Sempre lui, praticamente indiavolato, si invola sulla destra e mette un pallone d'oro al centro che trova Sculli pronto a insaccare. Al 90° c'è anche tempo per la tripletta che arriva grazie alla prontezza e alla rapacità dell'argentino, abile ad avventarsi su una palla vagante in area.
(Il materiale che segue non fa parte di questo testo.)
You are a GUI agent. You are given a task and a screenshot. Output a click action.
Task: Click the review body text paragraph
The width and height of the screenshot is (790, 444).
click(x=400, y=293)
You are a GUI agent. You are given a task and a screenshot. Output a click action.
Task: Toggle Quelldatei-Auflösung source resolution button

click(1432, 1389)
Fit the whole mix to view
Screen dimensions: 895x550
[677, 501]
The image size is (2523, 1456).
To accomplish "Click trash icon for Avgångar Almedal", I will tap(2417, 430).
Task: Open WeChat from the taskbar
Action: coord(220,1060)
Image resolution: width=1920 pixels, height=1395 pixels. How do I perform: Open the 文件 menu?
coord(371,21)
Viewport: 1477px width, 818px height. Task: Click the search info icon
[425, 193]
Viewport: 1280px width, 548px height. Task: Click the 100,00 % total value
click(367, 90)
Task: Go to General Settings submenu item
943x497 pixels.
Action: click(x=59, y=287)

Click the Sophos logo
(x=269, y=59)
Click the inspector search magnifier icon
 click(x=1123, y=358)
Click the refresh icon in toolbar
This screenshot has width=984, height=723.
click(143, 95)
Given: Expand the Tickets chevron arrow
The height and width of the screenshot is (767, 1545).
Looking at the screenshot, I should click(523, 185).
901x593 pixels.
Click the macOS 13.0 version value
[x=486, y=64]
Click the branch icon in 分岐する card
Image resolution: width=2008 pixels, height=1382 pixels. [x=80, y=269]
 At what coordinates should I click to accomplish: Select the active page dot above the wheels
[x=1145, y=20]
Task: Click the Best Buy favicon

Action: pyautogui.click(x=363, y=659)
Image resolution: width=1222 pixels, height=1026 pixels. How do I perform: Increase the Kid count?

Queste quattro reti lanciano il Genoa nelle posizioni alte della classifica, 20 punti come la Fiorentina e a sole quattro lunghezze dalla capolista Inter. Per la Reggina invece è notte fonda, ultima in classifica e ancora a secco di punti lontano dal Granillo.

GENOA-REGGINA 4-0 (0-0)
MARCATORI: Milito al 9' s.t. (rig), 29' s.t. e 45' s.t., Sculli al 36' s.t.
GENOA: Rubinho; Biava, Ferrari, Bocchetti (dal 21' s.t. Vanden Borre); Mesto (dal 4' s.t. Gasbarroni), Thiago Motta, Juric, Rossi; Palladino (dal 37' s.t. Olivera), Milito, Sculli. All: Gasperini.
REGGINA: Campagnolo; Cirillo, Santos, Valdez, Costa; Cozza (dal 14' s.t. Barillà), Barreto, Carmona, Vigiani (dal 37' s.t. Ceravolo); , Brienza; Corradi (dal 23' s.t. Rakic). All: Orlandi
ARBITRO: Pierpaoli di Firenze
NOTE: spettatori 25.000 circa. Espulso al 46'pt Costa (R) per doppia ammonizione. Ammoniti: Bocchetti (G), Juric (G) e Biava (G) per gioco scorretto; Campagnolo (R) per comportamento non regolamentare.